Masyarakat Belum Siap

Kapan hari ada seorang teman yang membagikan berita, “Masa Sekolah Favorit Berakhir”, dengan menambahkan caption “Yes, ben adil”. Aku langsung mikir jeru rek. Lho sek ta lah. Tidak ada sekolah negeri yang menjadikan dirinya menjadi sekolah favorit. Yang menjadikan favorit ya keadaan dan masyarakat dengan sendirinya. Tidak ada yang katanya sekolah oke punya versus sekolah kumuh jaya. Semua sama, kalau antusias dan dukungan masyarakat sama pada semua sekolah.

Jadi kalau ada yang menyalah-nyalahkan munculnya sekolah favorit yo salah rek. Harusnya pemerintah yang turut andil mengubah perlahan anggapan sekolah favorit dengan pemerataan kualitas guru dan fasilitas. Tidak langsung dengan sistem zonasi.

Lalu apa sistem zonasi ini salah?. Yo nggak blas. Sistem zonasi bukan hal baru. Pak Menteri sendiri sudah menjelaskan bahwa beberapa negara, salah satunya Jepang sudah menerapkan sistem ini. Mengapa di negara-negara tersebut tidak banyak gejolak?.

Tidak perlu mengkhayal jauh tinggal di Jepang. Di media sosial sudah banyak beredar penjelasan tentang penerapan zonasi disana. Jepang ini negara yang pendidikannya maju, fasilitas terpenuhi, dan kualitas guru merata. Dibandingkan dengan Indonesia ya jelas jauh. Hal ini yang membuat masyarakat belum bisa menerima zonasi. Sampai pada akhirnya muncul kasus pindah domisili, pindah KK, ngontrak rumah, yang paling ekstrim omahe pindah. Lak yo gawat. Harga rumah jadi melambung nggak karuan. Sudahlah, jangan dipaksakan. Masyarakat belum siap.

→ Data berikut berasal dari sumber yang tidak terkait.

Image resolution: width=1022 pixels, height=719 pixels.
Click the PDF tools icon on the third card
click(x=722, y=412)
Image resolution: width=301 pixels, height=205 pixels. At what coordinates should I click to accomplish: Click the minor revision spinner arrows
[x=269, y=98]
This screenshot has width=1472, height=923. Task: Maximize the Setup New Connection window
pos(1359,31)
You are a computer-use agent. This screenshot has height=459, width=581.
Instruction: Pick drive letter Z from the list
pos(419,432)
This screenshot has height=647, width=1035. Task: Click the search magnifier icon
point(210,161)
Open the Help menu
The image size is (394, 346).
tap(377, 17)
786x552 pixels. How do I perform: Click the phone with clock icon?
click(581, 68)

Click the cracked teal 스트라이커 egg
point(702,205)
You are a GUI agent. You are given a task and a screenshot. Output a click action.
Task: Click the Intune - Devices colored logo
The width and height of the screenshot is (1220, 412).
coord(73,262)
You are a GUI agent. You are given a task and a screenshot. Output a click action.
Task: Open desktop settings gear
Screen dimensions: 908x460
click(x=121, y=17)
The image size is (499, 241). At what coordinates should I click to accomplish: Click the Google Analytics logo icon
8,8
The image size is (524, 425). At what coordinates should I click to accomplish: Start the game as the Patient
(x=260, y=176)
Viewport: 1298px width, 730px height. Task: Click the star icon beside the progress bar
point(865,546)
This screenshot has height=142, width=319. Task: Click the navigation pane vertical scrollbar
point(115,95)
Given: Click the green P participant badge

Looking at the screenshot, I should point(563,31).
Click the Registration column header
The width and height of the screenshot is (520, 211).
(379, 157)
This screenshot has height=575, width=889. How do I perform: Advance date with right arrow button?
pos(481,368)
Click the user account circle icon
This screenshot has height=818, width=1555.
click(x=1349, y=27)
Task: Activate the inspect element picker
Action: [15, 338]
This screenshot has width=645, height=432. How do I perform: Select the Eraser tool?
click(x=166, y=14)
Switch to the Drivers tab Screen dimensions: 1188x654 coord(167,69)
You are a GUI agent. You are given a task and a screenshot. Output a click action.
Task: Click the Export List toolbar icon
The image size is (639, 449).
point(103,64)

Kalau pada akhirnya kemendikbud akan melaksanakan zonasi guru, melakukan rotasi untuk memaksimalkan sistem zonasi PPDB. Hal ini ya justru terbalik, seperti kata pepatah, zonasi guru dahulu zonasi PPDB kemudian. Lah yang menyebabkan masyarakat bisa menerima ini kualitas guru dan fasilitas merata kok.

Jika akhirnya zonasi dianggap sebagai jalan terbaik, seyogyanya dipersiapkan pelan-pelan. Tidak mendadak. Misal begini, zonasi dilaksanakan bertahap. Mulai dengan angka kecil pada prosentase zonasi 5 persen. Atau 10 persen ya wes babah ta lah rek. Jadi sekolah dan masyarakat khususnya ini tidak kaget. Sambil menyisipkan zonasi, pemerintah bisa secara bertahap melakukan rotasi guru dan perbaikan fasilitas sekolah. 

Wes ta lah, misal kualitas guru dan fasilitas merata. Saya yakin 99,99 persen, tanpa ada aturan sistem zonasi, masyarakat pasti akan memilih sekolah terdekat.